··· DATASET EXCERPTS ···

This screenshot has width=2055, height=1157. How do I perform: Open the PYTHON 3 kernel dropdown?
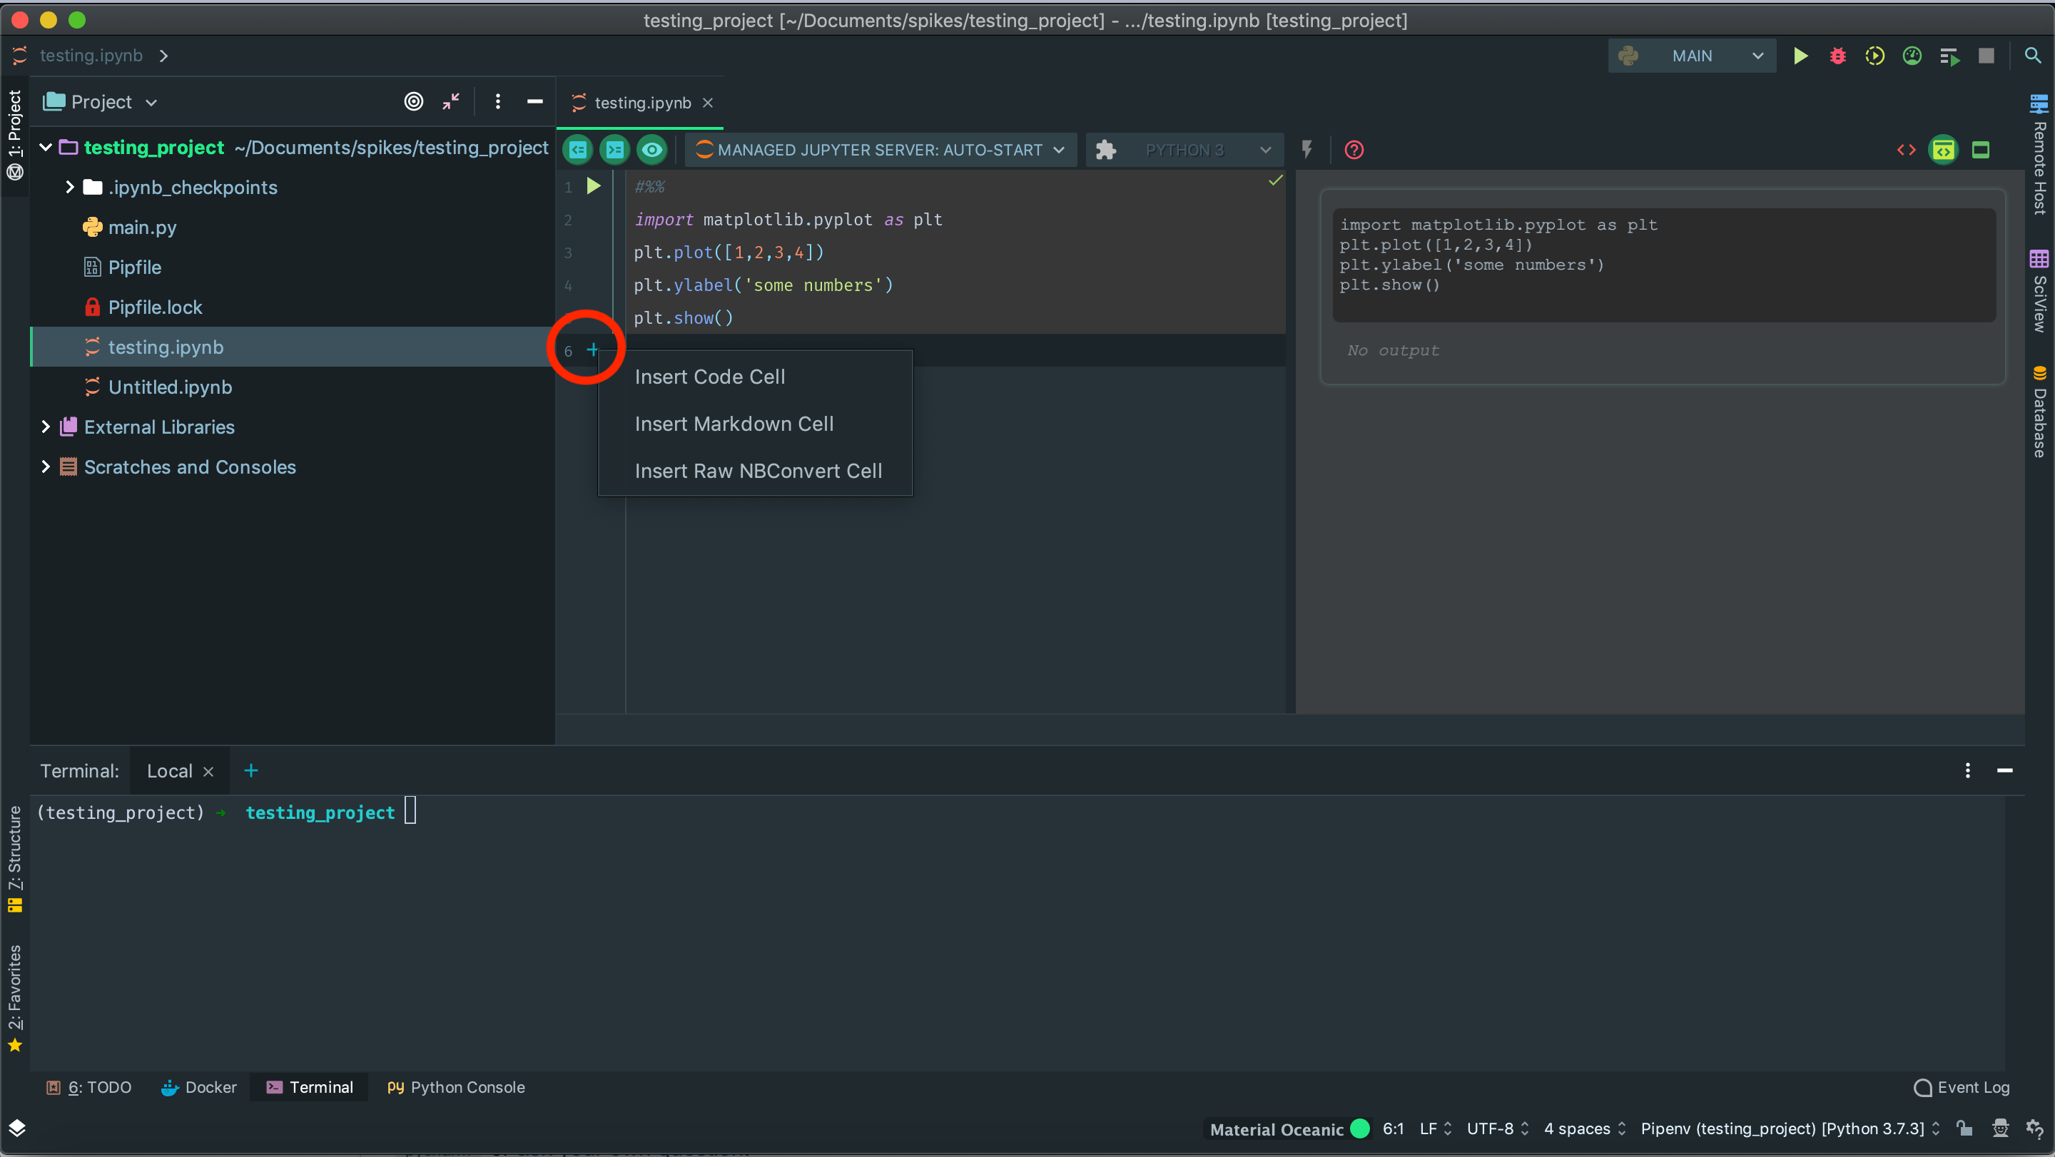(x=1184, y=149)
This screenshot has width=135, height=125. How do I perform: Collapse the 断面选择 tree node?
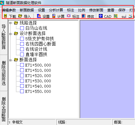tap(10, 60)
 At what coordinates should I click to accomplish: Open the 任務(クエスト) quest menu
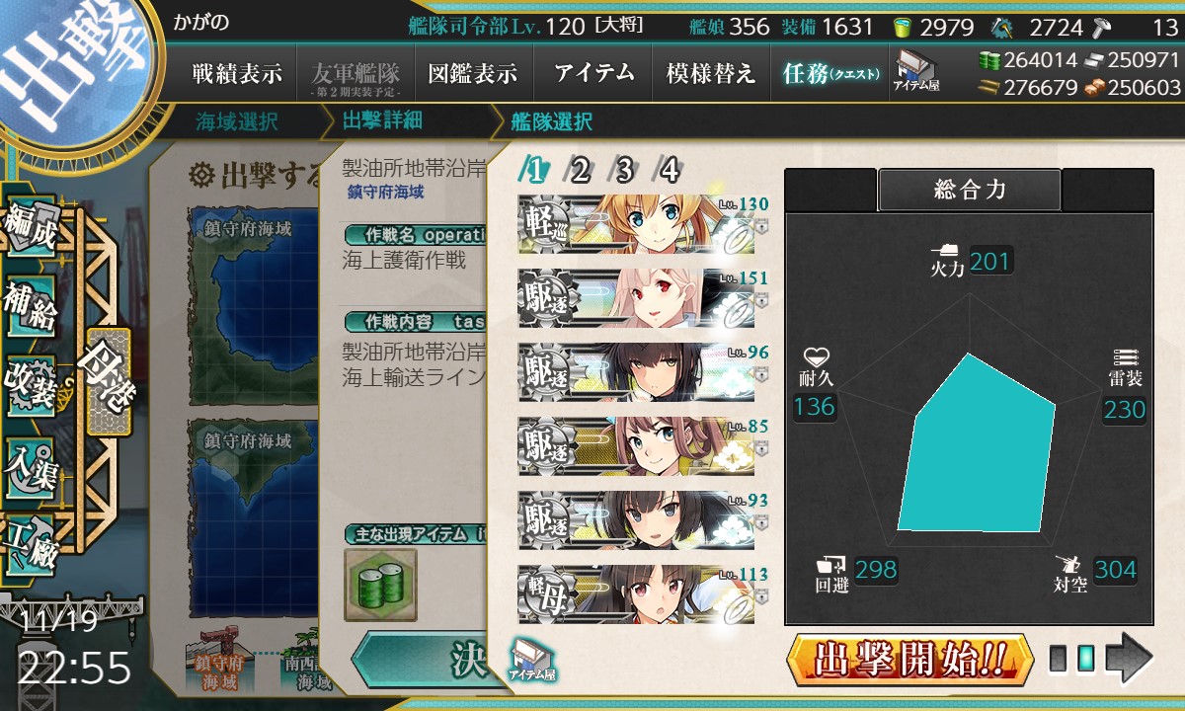[830, 74]
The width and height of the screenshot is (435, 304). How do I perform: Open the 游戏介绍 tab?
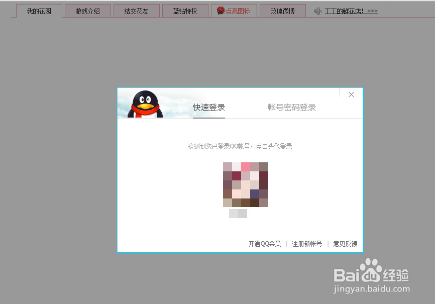(x=87, y=10)
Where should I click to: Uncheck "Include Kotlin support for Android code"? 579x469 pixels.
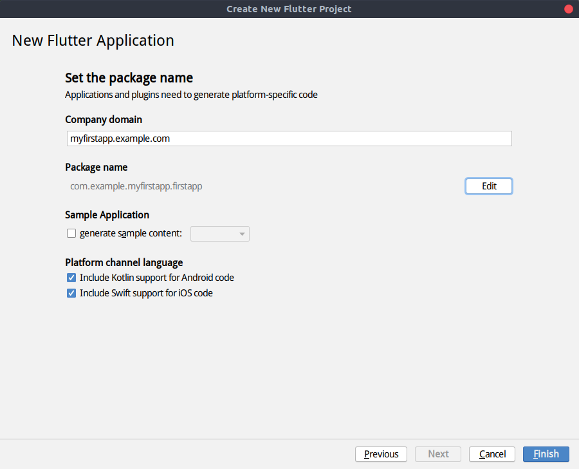pos(71,278)
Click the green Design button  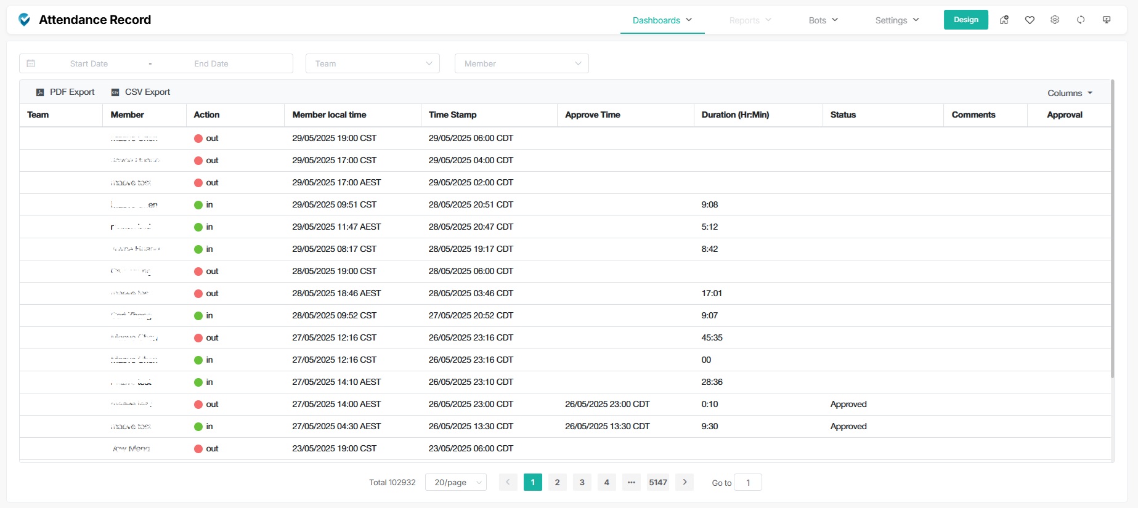point(965,20)
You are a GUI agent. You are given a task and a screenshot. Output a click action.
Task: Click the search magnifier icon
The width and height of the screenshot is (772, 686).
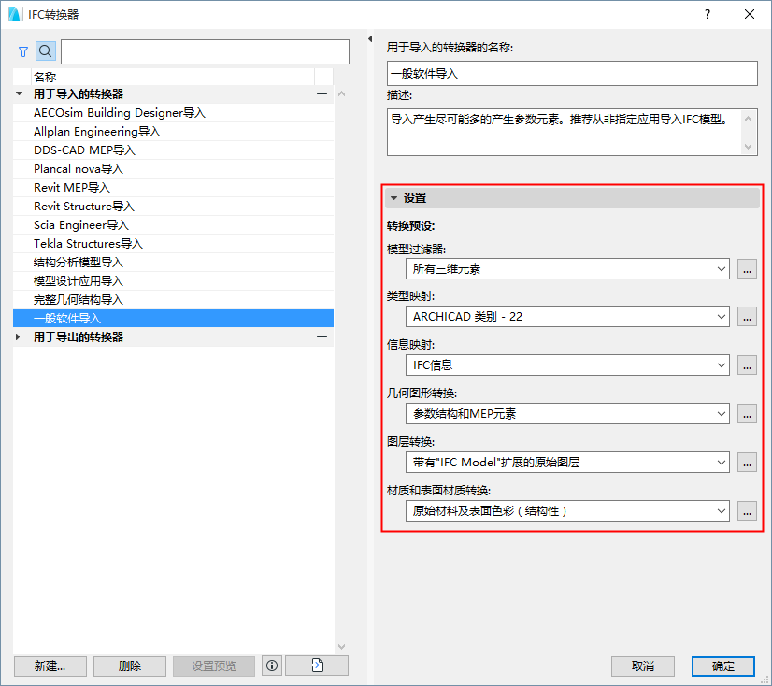45,50
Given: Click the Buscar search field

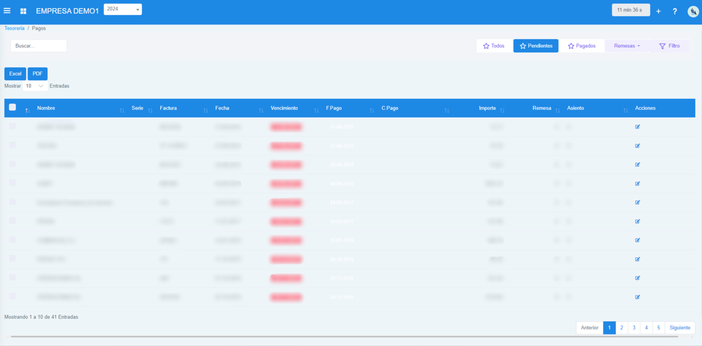Looking at the screenshot, I should coord(39,46).
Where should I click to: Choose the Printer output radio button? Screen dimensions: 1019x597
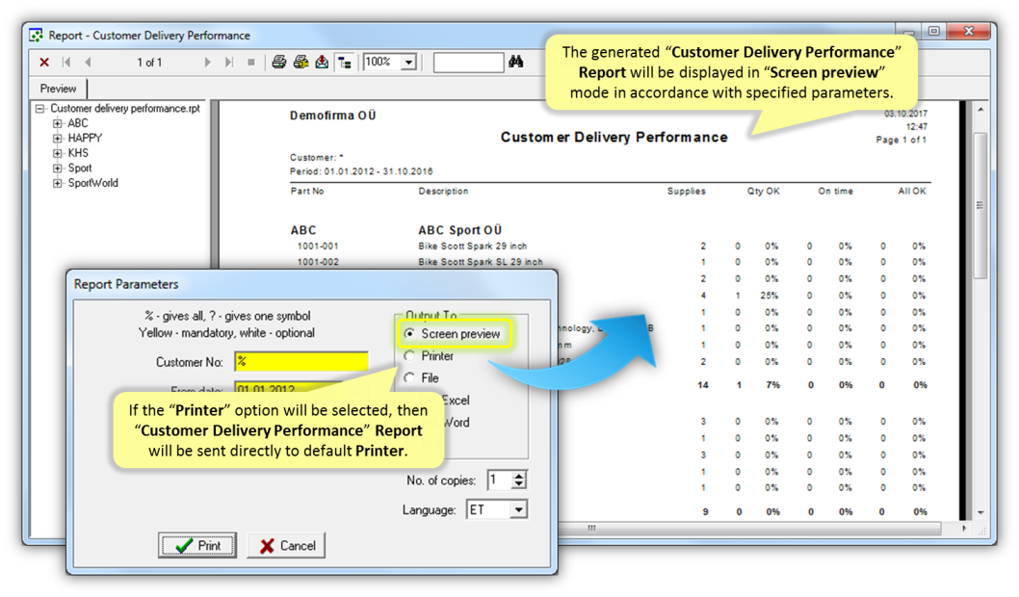coord(410,356)
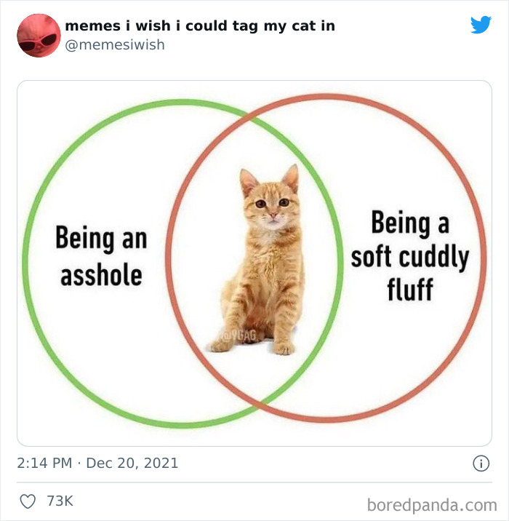Click the word "asshole"
509x521 pixels.
(101, 276)
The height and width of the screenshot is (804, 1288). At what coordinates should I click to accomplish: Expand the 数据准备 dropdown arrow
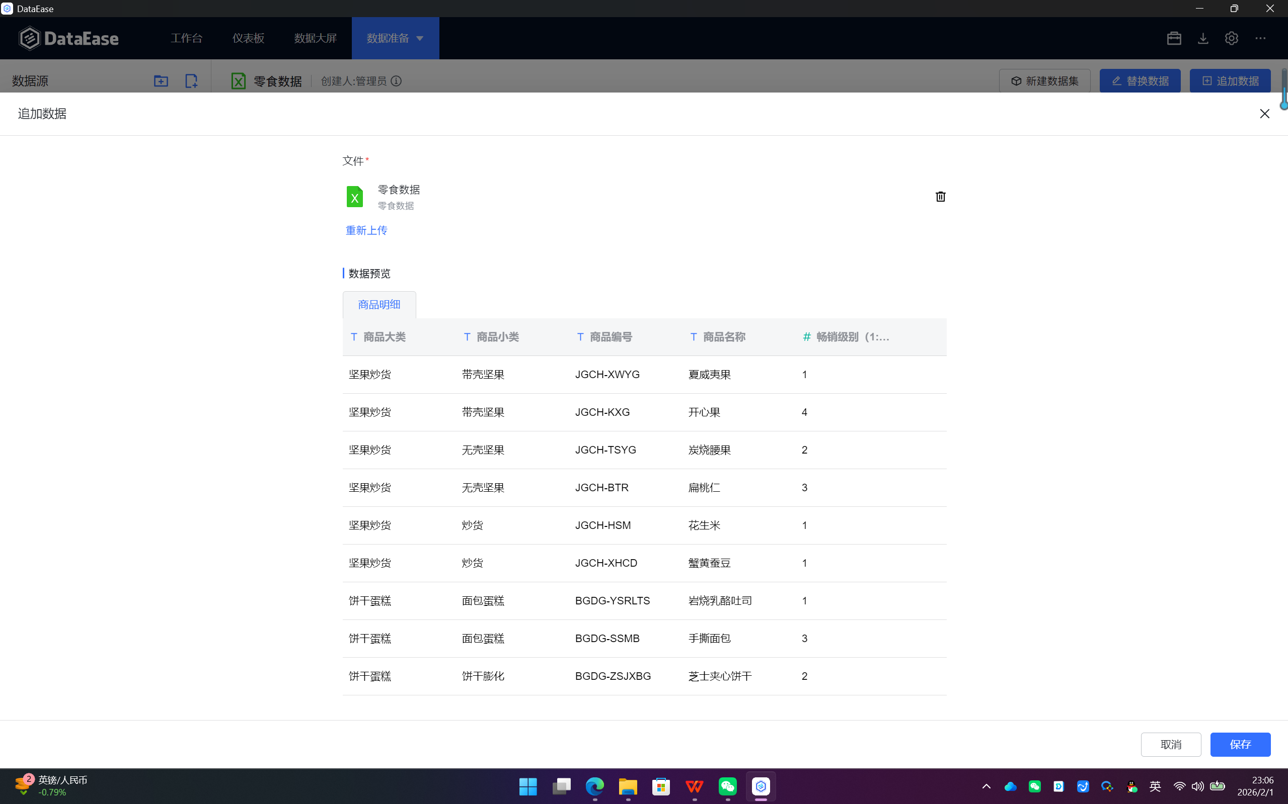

···

» EXERCISE INSTRUCTIONS: Can you turn the items from the line containing "Where should I click to: Choose" through the end of the items into a Markdown table with the columns "Row" and "Line", one line per row, with blank lines and pictures left out?

» TASK SOLUTION:
| Row | Line |
|---|---|
| 1 | Where should I click to: Choose the Printer output radio button? Screen dimensions: 1019x597 |
| 2 | coord(410,356) |
| 3 | Click the word "asshole" |
| 4 | 509x521 pixels. |
| 5 | (101, 276) |
| 6 | The height and width of the screenshot is (804, 1288). At what coordinates should I click to accomplish: Expand the 数据准备 dropdown arrow |